Of potentially even wider interest are the obiter dicta in relation to Article 6. Having determined the appeal in his favour by reference to the express terms of MHPS, the Court of Appeal had no need to determine the arguments on Article 6. However, Smith LJ, who gave the leading judgment, said that:
· she would have held that Article 6 is engaged where an NHS doctor faces charges which are of such gravity that, in the event they are found proved, he will be effectively barred from employment in the NHS;
· in the context of civil proceedings of this kind, Article 6 should imply such a right to legal representation because the doctor is facing what is in effect a criminal charge, although it is being dealt with by disciplinary proceedings. The issues are virtually the same and, although the consequences of a finding of guilt cannot be the deprivation of liberty, they can be very serious.
She rejected the Trust’s argument that that, even if Article 6 was engaged and even if the initial disciplinary proceedings brought by the Trust were not compliant, the process taken as a whole would be compliant because Dr Kulkarni had recourse to the employment tribunal in a claim for unfair dismissal or might have the chance to establish his innocence if he was referred to the General Medical Council in relation to the disciplinary charges levelled against him.
The Court of Appeal held that a doctor appearing before a GMC Fitness to Practice Panel has full rights of representation before the GMC but the process undertaken there cannot be described as ‘subsequent control by a judicial body’ of the Trust’s disciplinary proceedings. First of all, the GMC is not a judicial body. Second, it does not conduct an appeal from the disciplinary proceedings by the employer. It decides whether the doctor’s fitness to practise is impaired.
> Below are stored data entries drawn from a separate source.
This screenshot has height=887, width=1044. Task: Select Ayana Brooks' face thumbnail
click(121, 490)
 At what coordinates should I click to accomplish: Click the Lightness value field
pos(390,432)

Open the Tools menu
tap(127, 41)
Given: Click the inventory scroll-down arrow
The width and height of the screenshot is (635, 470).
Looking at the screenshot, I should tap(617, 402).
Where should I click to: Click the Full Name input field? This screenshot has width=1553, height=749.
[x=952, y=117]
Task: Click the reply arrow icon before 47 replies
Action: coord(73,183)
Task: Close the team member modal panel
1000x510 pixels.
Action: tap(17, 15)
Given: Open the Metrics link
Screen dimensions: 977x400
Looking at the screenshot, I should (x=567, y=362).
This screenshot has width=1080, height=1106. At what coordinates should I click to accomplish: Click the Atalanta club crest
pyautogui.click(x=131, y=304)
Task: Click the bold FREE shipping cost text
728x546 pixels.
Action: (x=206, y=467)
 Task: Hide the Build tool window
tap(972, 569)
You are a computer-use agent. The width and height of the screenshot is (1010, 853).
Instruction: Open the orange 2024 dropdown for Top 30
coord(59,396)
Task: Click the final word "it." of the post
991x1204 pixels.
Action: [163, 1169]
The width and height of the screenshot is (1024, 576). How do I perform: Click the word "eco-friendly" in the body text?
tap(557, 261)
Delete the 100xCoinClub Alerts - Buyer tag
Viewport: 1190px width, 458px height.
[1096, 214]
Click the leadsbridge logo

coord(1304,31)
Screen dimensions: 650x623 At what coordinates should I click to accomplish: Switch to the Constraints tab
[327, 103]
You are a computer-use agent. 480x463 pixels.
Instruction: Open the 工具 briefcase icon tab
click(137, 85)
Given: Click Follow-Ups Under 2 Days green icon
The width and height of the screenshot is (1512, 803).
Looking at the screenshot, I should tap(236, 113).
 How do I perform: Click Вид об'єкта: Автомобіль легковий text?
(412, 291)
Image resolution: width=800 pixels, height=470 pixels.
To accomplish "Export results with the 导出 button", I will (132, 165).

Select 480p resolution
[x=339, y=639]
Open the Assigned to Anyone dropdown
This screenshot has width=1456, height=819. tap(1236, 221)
Further, there was no certainty that there will be GMC proceedings, as the doctor cannot instigate them.
Employment tribunal proceedings are of a different nature from disciplinary proceedings and the issues which the employment tribunal has to consider (in a case where the dismissal has been by reason of misconduct) is not whether the employee was guilty of the misconduct but whether, having conducted a reasonably thorough investigation, the employer believed that the employee was guilty of the misconduct alleged and dismissed him for that reason; also whether the employer acted reasonably in treating that misconduct as a sufficient reason to dismiss the employee. In short, the employment tribunal does not decide the crucial question of fact for an employee in Dr Kulkarni’s position. It was not a tribunal of full jurisdiction.
These obiter dicta will no doubt be relied upon by other public sector employees who work for effective monopoly employers who are facing serious charges that they should be entitled to an internal disciplinary hearing that is compliant with Article 6 including the right to legal representation. Furthermore, if Article 6 does apply then further elements of the right to a fair trial may be required of the public sector employer. These include the right to an independent panel to hear the case. It is hard to see how that demand could be resisted. That would go a long way to restore the important protections which NHS doctors and dentists lost when HC(90)9 was abolished.